### WHAT THE EXERCISE ASKS
Copy exactly and only the lines running from the one that contains "This screenshot has width=1568, height=464." to the final line of the data below, without the pictures.

### Pixel coordinate grounding data
■ ■ ■ ■
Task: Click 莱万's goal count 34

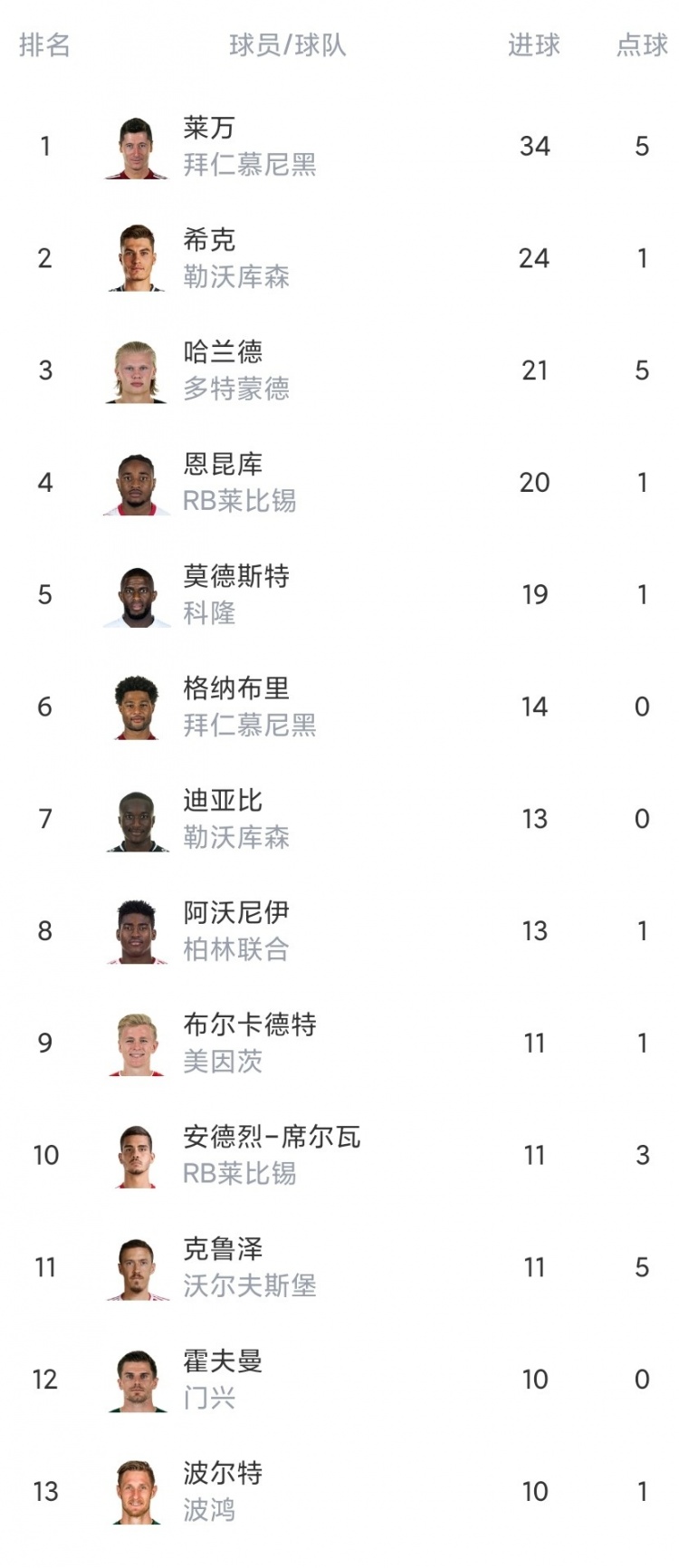Action: [534, 147]
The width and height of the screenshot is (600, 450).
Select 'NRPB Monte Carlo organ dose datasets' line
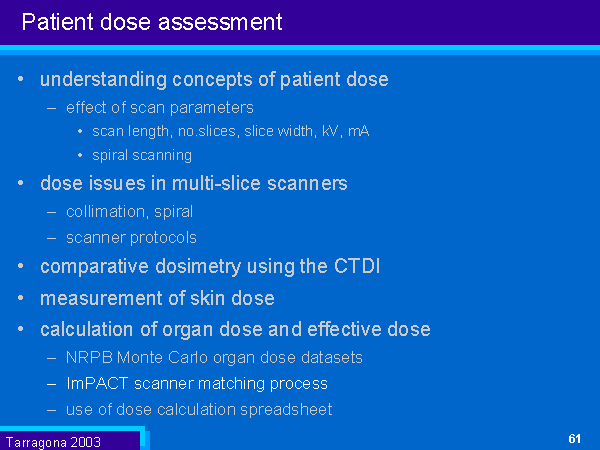point(214,357)
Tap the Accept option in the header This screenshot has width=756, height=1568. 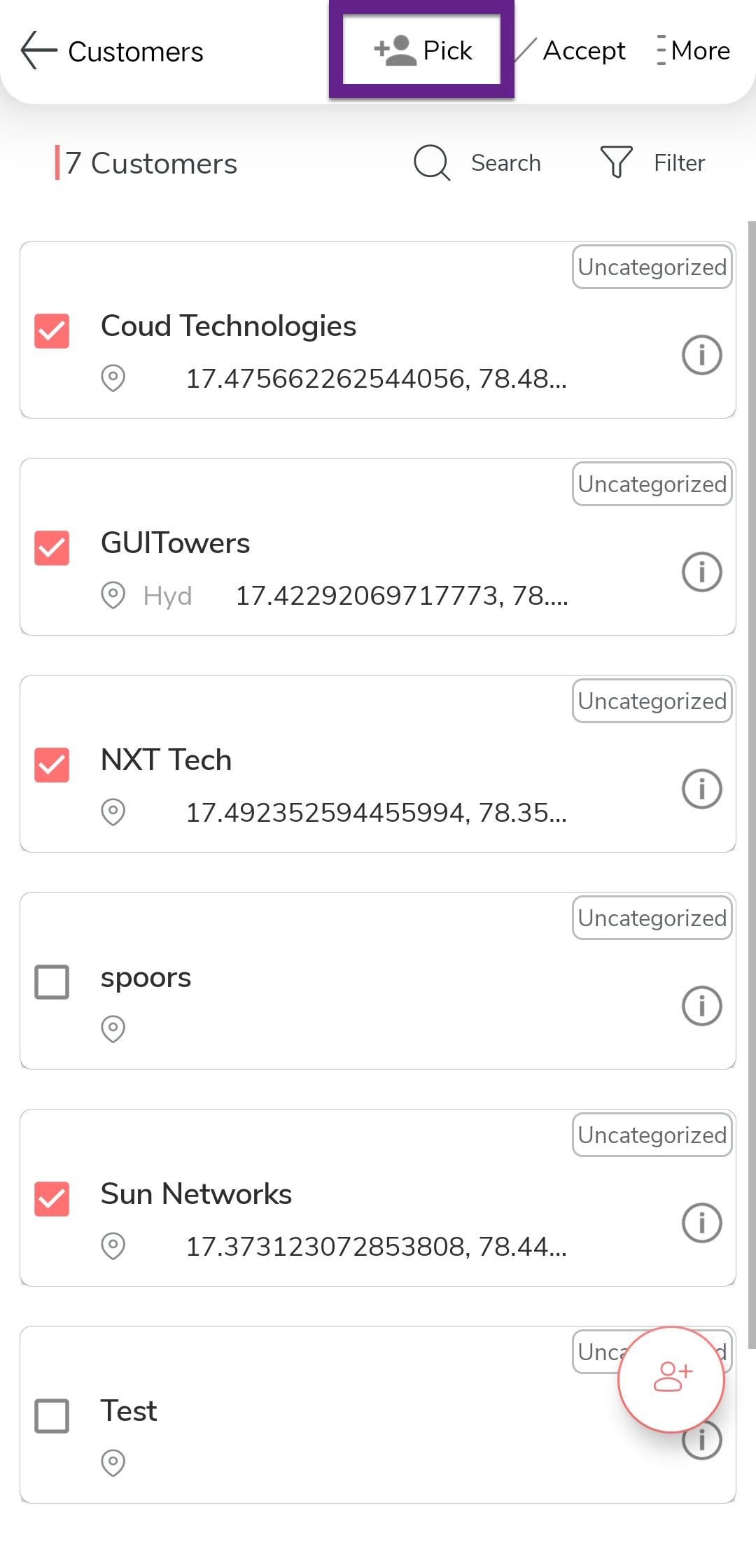583,51
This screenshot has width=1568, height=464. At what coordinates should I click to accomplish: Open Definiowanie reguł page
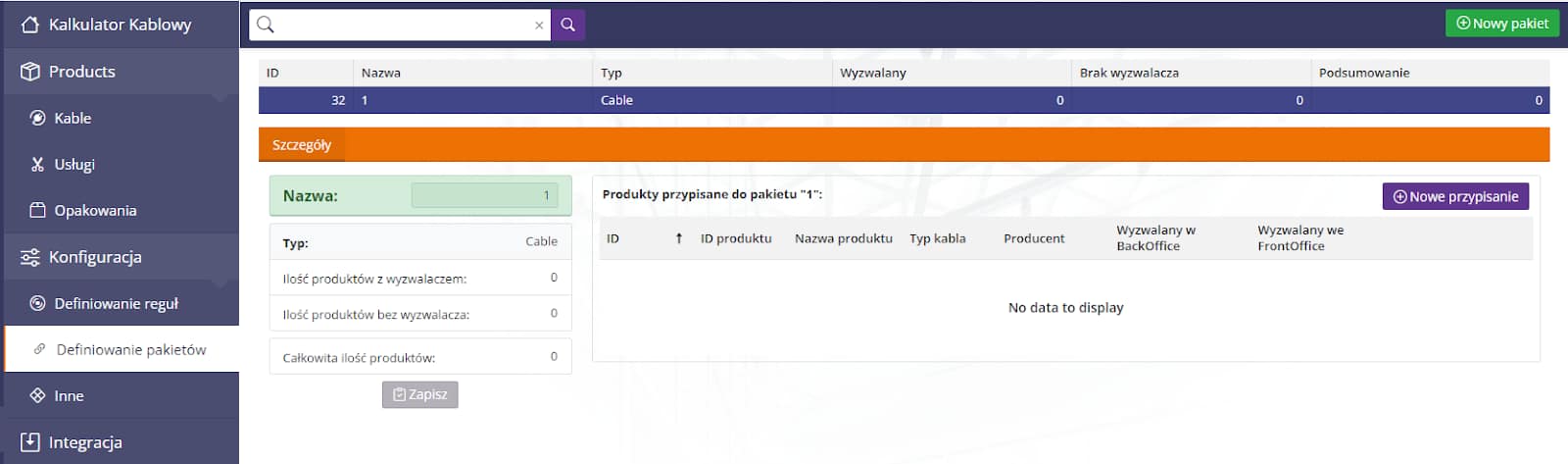coord(116,303)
■ ■ ■ ■
### SOLVED PROBLEM
This screenshot has width=1568, height=464. At what coordinates should I click to accomplish: Open Definiowanie reguł page
coord(116,303)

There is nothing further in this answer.